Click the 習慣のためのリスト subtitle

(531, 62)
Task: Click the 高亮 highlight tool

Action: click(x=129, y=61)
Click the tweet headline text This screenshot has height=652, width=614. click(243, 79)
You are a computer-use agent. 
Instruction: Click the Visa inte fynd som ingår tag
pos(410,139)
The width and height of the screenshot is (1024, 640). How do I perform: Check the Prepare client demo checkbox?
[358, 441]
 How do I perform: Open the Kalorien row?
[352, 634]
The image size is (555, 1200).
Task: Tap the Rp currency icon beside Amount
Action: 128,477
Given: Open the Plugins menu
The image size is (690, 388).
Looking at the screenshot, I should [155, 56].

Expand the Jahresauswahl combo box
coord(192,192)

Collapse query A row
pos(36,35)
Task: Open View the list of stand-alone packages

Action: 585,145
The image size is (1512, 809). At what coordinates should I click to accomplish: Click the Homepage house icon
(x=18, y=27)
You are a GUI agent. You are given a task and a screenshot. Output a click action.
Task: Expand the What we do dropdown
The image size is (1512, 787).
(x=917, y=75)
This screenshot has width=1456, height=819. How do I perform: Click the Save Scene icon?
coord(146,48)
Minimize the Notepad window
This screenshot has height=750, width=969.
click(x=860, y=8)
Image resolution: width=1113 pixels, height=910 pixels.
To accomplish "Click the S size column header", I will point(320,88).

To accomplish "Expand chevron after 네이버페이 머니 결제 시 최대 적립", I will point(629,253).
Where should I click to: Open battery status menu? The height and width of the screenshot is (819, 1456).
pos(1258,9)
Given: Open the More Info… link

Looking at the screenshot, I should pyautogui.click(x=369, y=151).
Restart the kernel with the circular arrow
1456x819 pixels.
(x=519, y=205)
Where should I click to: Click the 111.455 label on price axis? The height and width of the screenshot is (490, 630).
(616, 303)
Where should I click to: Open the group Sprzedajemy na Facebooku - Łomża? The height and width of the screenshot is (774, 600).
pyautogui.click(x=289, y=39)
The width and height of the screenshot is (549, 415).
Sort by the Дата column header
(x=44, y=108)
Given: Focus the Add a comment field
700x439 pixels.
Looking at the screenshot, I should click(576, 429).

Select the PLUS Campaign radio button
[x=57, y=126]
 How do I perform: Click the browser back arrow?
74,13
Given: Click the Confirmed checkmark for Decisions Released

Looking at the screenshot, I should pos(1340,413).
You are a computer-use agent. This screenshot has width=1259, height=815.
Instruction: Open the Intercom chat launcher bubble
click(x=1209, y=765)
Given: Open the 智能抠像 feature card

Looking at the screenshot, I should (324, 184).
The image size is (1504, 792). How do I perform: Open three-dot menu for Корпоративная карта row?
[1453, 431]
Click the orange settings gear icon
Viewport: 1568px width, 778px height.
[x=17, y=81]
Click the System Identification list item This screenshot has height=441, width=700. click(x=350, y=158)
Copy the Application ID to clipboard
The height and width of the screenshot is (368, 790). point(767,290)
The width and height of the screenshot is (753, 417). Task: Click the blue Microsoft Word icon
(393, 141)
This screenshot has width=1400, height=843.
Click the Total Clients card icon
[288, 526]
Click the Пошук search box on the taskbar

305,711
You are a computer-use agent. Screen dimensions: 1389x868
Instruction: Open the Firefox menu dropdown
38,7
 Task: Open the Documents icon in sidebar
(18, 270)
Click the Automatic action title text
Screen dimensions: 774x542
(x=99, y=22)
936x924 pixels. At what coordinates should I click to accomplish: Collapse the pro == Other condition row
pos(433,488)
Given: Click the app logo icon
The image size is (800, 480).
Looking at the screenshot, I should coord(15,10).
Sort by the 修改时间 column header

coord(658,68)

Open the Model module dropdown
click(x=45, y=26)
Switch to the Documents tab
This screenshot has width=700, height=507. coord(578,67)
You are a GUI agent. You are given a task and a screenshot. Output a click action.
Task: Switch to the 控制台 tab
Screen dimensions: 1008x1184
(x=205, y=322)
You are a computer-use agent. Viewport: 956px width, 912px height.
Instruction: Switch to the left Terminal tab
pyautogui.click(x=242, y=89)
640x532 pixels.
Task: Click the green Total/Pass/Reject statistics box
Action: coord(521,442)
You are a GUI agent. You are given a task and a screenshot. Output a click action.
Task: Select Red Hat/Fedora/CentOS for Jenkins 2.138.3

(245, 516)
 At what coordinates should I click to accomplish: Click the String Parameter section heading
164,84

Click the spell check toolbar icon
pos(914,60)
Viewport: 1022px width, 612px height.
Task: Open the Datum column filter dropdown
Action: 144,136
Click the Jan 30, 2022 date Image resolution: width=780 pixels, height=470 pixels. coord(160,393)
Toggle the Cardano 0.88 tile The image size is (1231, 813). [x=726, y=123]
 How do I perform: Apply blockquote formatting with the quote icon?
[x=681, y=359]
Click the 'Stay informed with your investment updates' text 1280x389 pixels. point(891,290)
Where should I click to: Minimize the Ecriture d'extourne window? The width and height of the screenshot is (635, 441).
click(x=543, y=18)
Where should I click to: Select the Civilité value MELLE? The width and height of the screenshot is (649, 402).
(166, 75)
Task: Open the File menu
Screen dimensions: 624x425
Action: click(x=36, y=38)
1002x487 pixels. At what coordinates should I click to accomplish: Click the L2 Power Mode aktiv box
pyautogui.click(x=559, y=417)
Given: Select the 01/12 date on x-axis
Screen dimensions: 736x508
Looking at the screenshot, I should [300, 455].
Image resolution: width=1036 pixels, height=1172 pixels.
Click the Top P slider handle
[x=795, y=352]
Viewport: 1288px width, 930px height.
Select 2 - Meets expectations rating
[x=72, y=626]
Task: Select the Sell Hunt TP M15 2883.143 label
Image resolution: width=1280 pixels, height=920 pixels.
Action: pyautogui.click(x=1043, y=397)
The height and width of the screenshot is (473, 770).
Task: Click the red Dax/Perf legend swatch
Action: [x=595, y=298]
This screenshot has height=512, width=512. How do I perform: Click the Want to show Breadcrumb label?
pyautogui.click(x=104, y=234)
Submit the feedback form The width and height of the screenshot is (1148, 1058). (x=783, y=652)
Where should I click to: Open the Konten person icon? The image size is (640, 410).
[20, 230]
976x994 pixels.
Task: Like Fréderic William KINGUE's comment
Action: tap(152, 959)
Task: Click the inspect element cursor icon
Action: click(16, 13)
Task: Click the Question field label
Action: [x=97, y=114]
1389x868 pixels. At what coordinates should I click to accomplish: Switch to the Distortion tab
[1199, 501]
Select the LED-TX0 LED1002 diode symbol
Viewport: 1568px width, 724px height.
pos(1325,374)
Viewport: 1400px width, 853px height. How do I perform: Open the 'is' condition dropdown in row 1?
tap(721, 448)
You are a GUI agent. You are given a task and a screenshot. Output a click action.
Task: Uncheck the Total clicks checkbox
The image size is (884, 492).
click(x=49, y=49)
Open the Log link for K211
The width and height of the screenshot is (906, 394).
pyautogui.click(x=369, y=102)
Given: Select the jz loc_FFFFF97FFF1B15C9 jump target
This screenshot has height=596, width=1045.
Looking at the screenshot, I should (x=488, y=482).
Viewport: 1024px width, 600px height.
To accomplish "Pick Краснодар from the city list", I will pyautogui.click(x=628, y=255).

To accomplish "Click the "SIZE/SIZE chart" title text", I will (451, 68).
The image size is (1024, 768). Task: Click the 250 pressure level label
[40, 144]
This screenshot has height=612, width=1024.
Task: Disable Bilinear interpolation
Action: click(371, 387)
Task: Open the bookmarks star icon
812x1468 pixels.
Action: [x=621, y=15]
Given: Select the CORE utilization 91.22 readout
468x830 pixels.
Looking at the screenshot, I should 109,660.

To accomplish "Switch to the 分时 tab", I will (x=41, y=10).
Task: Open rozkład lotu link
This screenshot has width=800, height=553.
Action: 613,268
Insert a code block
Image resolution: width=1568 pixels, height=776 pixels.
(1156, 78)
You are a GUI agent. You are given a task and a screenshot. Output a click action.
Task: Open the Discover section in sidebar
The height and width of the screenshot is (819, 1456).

────────

__EXERCISE REQUIREMENTS__: Copy out, unchanged, everything from the line containing "Given: Select the CORE" down to the end of the records.

__REPLY__:
Given: Select the CORE utilization 91.22 readout
468x830 pixels.
Looking at the screenshot, I should 109,660.

To accomplish "Switch to the 分时 tab", I will (x=41, y=10).
Task: Open rozkład lotu link
This screenshot has width=800, height=553.
Action: 613,268
Insert a code block
Image resolution: width=1568 pixels, height=776 pixels.
(1156, 78)
You are a GUI agent. You are given a task and a screenshot. Output a click action.
Task: Open the Discover section in sidebar
The height and width of the screenshot is (819, 1456).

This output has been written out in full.